Les réseaux chinois (13 % des victimes étrangères en 2023) continuent d’exploiter un nombre important de victimes, notamment dans des salons de massage. Bien que cette forme d’exploitation soit plus difficile à détecter, notamment en raison de l’apparence légale de certaines structures, les forces de sécurité intérieure interviennent régulièrement pour démanteler ces réseaux. L’exploitation sexuelle des victimes chinoises se fait également de plus en plus souvent selon les modes opératoires dématérialisés, de manière mobile, avec des victimes déplacées d’une ville à l’autre, et exploitées en appartements loués pour une courte durée. Le nombre d’annonces proposant des prestations d’escorting par des femmes chinoises a d’ailleurs augmenté ces dernières années.
Les réseaux d’Europe centrale et orientale (11 % des victimes étrangères en 2023) restent actifs, avec une présence notable de groupes russophones et balkaniques, parfois impliqués dans des formes de proxénétisme plus traditionnelles, comme l’exploitation sur la voie publique, même s’ils exploitent également les victimes dans des espaces fermés.

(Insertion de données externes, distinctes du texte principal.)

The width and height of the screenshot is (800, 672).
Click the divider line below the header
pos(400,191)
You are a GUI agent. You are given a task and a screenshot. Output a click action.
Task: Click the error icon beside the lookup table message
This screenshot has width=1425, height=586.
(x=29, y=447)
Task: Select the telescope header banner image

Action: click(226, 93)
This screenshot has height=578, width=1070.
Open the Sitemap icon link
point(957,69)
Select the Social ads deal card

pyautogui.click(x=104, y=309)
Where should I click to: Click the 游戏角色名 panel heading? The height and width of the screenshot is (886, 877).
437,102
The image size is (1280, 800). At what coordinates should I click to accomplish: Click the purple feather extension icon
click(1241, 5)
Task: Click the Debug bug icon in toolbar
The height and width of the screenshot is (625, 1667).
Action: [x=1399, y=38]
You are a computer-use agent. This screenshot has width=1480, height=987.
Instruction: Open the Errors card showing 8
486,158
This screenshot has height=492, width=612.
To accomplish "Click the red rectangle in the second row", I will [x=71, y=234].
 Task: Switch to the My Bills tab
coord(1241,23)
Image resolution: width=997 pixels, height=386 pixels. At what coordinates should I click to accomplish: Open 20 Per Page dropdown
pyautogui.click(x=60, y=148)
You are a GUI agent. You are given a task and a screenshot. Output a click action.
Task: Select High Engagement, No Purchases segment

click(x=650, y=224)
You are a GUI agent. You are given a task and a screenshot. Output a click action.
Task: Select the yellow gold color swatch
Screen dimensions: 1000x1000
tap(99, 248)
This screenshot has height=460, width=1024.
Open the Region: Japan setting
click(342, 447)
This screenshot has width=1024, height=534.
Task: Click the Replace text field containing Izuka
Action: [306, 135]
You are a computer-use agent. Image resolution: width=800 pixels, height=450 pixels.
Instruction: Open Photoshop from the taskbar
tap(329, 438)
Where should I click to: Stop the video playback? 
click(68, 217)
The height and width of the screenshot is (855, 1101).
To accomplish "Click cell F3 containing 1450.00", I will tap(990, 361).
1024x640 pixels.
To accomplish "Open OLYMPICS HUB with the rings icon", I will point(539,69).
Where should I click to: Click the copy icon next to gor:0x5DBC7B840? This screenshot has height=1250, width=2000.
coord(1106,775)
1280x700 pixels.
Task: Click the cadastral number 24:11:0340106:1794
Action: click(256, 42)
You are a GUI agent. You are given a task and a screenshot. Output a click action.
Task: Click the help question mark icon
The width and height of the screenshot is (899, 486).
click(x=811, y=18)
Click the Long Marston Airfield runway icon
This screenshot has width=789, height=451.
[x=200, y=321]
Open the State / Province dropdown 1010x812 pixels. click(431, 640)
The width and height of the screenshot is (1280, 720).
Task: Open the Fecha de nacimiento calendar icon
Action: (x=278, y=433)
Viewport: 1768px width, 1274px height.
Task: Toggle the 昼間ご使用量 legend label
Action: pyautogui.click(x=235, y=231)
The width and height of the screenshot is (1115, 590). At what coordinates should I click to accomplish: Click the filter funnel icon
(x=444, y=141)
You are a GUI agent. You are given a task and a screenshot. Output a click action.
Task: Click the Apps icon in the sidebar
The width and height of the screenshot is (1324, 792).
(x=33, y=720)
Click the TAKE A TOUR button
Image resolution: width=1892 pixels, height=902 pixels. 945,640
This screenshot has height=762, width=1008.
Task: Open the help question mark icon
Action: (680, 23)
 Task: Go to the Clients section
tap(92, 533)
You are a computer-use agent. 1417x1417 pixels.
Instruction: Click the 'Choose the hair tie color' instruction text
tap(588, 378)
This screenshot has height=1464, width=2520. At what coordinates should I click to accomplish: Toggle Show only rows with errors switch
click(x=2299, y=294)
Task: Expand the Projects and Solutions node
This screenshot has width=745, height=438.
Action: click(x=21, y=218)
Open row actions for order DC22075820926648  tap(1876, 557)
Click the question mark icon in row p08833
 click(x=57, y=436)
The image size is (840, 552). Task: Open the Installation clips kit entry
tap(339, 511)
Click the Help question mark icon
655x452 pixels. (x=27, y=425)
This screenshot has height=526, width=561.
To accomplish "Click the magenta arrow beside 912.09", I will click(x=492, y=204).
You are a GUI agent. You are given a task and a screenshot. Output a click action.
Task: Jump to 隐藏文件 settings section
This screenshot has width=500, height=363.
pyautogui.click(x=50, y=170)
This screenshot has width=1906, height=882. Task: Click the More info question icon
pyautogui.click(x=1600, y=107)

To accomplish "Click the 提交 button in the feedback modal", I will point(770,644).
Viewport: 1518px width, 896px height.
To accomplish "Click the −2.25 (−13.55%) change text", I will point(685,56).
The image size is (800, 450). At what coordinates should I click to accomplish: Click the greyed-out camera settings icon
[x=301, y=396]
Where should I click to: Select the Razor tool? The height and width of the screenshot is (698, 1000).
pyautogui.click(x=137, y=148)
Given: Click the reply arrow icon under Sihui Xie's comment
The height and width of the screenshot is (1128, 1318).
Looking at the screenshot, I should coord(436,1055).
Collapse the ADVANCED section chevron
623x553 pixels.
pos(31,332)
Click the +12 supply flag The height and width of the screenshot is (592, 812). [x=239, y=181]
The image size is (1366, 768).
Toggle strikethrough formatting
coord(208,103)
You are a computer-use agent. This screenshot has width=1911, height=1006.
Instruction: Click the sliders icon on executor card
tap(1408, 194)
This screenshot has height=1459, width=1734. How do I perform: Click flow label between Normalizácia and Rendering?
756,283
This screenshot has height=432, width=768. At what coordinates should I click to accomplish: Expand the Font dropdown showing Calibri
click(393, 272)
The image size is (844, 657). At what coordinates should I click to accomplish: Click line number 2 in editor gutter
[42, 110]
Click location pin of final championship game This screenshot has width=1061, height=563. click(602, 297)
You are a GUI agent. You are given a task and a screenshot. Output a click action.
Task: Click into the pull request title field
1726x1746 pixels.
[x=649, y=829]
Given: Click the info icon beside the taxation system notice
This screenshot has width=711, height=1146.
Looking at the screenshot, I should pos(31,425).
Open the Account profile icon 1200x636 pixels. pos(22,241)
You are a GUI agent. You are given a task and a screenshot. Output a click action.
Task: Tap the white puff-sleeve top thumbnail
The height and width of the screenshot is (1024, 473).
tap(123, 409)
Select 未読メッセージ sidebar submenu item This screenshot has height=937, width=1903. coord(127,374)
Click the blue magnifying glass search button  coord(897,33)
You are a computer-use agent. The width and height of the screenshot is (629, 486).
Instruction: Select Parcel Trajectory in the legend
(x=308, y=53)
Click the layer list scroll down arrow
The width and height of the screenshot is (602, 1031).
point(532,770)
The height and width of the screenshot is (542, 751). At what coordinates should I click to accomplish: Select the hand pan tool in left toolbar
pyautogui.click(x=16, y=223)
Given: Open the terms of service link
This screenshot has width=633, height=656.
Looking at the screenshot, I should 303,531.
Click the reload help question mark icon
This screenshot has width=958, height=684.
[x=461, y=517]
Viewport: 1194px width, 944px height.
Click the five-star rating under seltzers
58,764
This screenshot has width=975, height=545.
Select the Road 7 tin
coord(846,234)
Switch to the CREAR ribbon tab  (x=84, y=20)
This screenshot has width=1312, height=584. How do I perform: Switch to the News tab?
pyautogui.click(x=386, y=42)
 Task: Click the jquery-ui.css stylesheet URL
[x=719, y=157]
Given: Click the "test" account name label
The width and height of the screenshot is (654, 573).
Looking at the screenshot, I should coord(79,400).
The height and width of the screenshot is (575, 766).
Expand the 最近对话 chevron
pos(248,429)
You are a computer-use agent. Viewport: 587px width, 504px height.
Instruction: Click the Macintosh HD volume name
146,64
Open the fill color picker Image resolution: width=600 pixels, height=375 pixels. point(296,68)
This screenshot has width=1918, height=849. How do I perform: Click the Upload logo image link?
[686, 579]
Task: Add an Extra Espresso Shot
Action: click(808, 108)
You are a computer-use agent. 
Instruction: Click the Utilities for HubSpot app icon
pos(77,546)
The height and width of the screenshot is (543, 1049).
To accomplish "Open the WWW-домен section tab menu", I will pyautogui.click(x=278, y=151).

En revanche, de moins en moins de réseaux criminels nigérians sont détectés par les forces de sécurité intérieure ces dernières années. Cette évolution pourrait s’expliquer par la répression accrue de ces structures criminelles, la baisse des mouvements migratoires en provenance de cette région, la diversification des activités criminelles de ces réseaux, l’importance du travail d’accompagnement – notamment associatif – développé à l’égard de ces victimes, et la déclaration de l’Oba de Bénin en 2018, qui a permis de décrédibiliser l’influence du « juju ». Contrairement aux autres filières de traite étrangères, les réseaux nigérians n’ont pas dématérialisé leurs pratiques et exploitent toujours les victimes sur la voie publique.
Les organisations criminelles agissant dans le cadre de la traite des êtres humains à des fins d’exploitation sexuelle (TEHES) et du proxénétisme, bien qu’ayant des modes opératoires distincts, partagent la caractéristique d’utiliser des méthodes de coercition psychologique, des violences physiques et des menaces pour maintenir le contrôle sur leurs victimes. Les récentes évolutions indiquent que, malgré les efforts de répression, la TEHES et le proxénétisme continuent de prospérer en France dans un contexte de digitalisation de l’exploitation qui soulève de nouveaux défis pour l’ensemble des acteurs de la lutte contre la traite.